My son and I have been waiting for the snow to arrive so we can go sledding. If you’ve known me long, you know that’s an amazing statement to come out of my mouth, or in this case, keyboard. I’m a sunshine and warm weather sort of girl. But last year, during the winter from you-know-where, we got so much snow that the only thing I could do was buy some gear and go out and enjoy it. We have a great hill at our house and have been chomping at the bit to get the sleds out again this year.
It’s funny how often we get the things we wish for, but not in the way and circumstance that we wanted them. The snow showed up, but so did a nasty sore throat and sub-zero temperatures. We have three feet of snow, but there’s definitely no sledding going on.
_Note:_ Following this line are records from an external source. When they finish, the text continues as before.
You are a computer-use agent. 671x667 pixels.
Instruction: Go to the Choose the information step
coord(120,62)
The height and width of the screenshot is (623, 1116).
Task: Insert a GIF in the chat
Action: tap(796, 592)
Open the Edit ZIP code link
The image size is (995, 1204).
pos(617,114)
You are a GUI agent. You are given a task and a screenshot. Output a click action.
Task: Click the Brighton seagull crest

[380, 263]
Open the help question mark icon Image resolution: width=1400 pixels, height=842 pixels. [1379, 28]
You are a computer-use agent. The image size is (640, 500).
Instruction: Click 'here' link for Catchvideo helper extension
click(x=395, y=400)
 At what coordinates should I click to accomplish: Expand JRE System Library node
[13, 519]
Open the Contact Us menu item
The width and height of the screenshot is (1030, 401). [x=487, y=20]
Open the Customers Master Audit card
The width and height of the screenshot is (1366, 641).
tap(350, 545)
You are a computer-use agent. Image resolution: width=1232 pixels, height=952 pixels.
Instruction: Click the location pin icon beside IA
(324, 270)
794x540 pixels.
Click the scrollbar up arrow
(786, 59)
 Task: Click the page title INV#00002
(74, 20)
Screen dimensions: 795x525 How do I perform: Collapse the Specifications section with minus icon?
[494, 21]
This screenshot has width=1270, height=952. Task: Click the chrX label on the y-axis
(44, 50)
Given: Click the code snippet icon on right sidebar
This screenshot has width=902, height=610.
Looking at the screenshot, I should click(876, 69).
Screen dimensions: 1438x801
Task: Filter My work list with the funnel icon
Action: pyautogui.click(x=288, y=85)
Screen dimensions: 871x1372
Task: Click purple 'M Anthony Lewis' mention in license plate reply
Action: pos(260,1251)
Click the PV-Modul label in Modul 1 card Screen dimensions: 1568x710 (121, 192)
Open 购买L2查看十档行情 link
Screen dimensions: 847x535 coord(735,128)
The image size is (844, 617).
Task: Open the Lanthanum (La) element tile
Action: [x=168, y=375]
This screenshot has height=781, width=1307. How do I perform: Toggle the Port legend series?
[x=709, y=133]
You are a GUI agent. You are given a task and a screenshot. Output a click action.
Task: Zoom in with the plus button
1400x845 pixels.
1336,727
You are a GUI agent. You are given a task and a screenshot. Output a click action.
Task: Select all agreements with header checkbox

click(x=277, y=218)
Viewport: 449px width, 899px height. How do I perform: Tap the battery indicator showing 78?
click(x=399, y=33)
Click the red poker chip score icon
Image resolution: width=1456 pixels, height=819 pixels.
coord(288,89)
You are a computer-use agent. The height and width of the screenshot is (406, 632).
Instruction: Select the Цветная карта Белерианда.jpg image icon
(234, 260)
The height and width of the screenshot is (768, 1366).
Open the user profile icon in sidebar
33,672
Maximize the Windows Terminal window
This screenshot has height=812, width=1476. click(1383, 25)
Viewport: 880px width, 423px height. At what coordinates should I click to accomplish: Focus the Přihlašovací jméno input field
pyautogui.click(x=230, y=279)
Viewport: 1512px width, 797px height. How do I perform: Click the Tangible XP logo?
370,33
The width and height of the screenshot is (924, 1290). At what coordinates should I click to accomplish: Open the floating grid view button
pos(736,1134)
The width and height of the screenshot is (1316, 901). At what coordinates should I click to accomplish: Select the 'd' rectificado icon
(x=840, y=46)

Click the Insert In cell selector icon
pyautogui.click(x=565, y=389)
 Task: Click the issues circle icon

It happened again a couple of days ago. I desperately longed for a day off to putter around my house, wrap presents, and bake cookies. With Christmas being a prime time of year for overload freak-outs, there are times when I feel like if the world doesn’t stop spinning and let me off, I’m going to…well, I don’t know what I would do, but it would be ugly. So I badly wanted a day off. I got it off alright….I spent it lying on the couch sick as a dog, looking at our Christmas tree with nothing under it and wishing I felt good enough to get up and wrap some packages.
Sometimes it’s the same with my faith. I want God to answer my requests and then I’m confused or upset when he doesn’t do it exactly like I expected. Yet when I stop to think about it, I’m so glad he doesn’t! I, for one, can’t even count the times I’ve profusely thanked him for not giving me what I asked for in the way I thought I wanted it. Isn’t it wonderful that He thinks outside our tiny, narrow-minded boxes and gives us just what we need and in the very way we need it?
Before the beginning of time, God knew I needed a savior and he sent one in the most unlikely and unexpected form, a baby. This week, as you think about your Christmas expectations and the gifts you might receive; pause, take a deep breath, and thank God for the one he’s already given you.